Le cardiologue tient à mentionner que, lorsqu’il est question de fibrillation atriale chez les consommateurs d’alcool, il faut distinguer le risque élevé et le risque transitoire.

«Le risque qu’une fibrillation atriale survienne après une seule consommation excessive d’alcool est faible chez l’humain ‒ on parle d’un cas sur environ 1000 consommations excessives ‒, ce qui représente un petit risque aigu, illustre-t-il. Un risque plus grand, lui, guette ceux qui consomment régulièrement d’importantes quantités d’alcool, puisque cela cause des modifications dans les tissus de l’oreillette du cœur, ce qui accentue le risque de fibrillation.»

Bien qu’elle puisse s’avérer asymptomatique, les principaux signes de la fibrillation sont des battements rapides, inconfortables et accélérés. Le principal danger de la fibrillation atriale est qu’elle peut entraîner la formation d’un caillot dans les oreillettes et provoquer un accident vasculaire cérébral.
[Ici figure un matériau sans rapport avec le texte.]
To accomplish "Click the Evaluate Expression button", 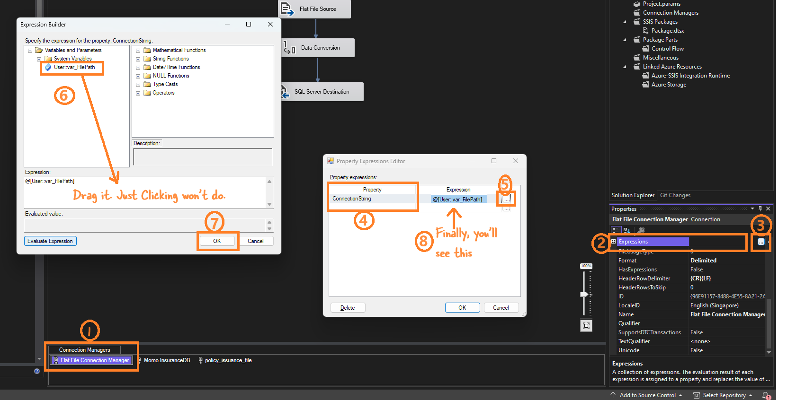I will click(x=50, y=241).
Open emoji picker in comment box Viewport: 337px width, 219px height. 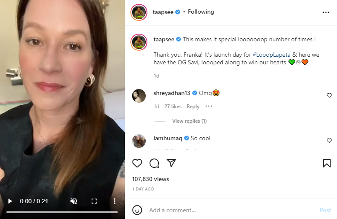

«Les personnes qui ont déjà un problème de fibrillation devraient limiter leur consommation d’alcool à quelques occasions et boire de façon modérée, conclut Stanley Nattel. Et si l’on ressent que le cœur bat à tout rompre au lendemain d’une soirée arrosée et que la fibrillation persiste, il ne faut pas hésiter à se rendre aux urgences.»

La fibrillation associée aux AVC

De façon générale, la fibrillation atriale touche surtout les personnes âgées: plus de 10 % des individus de plus de 80 ans en sont atteints à différents degrés. On estime toutefois que 25 % de la population aura au moins un épisode de fibrillation au cours de sa vie.

Les statistiques indiquent qu’au Canada un accident vasculaire cérébral (AVC) sur quatre est associé à une fibrillation atriale.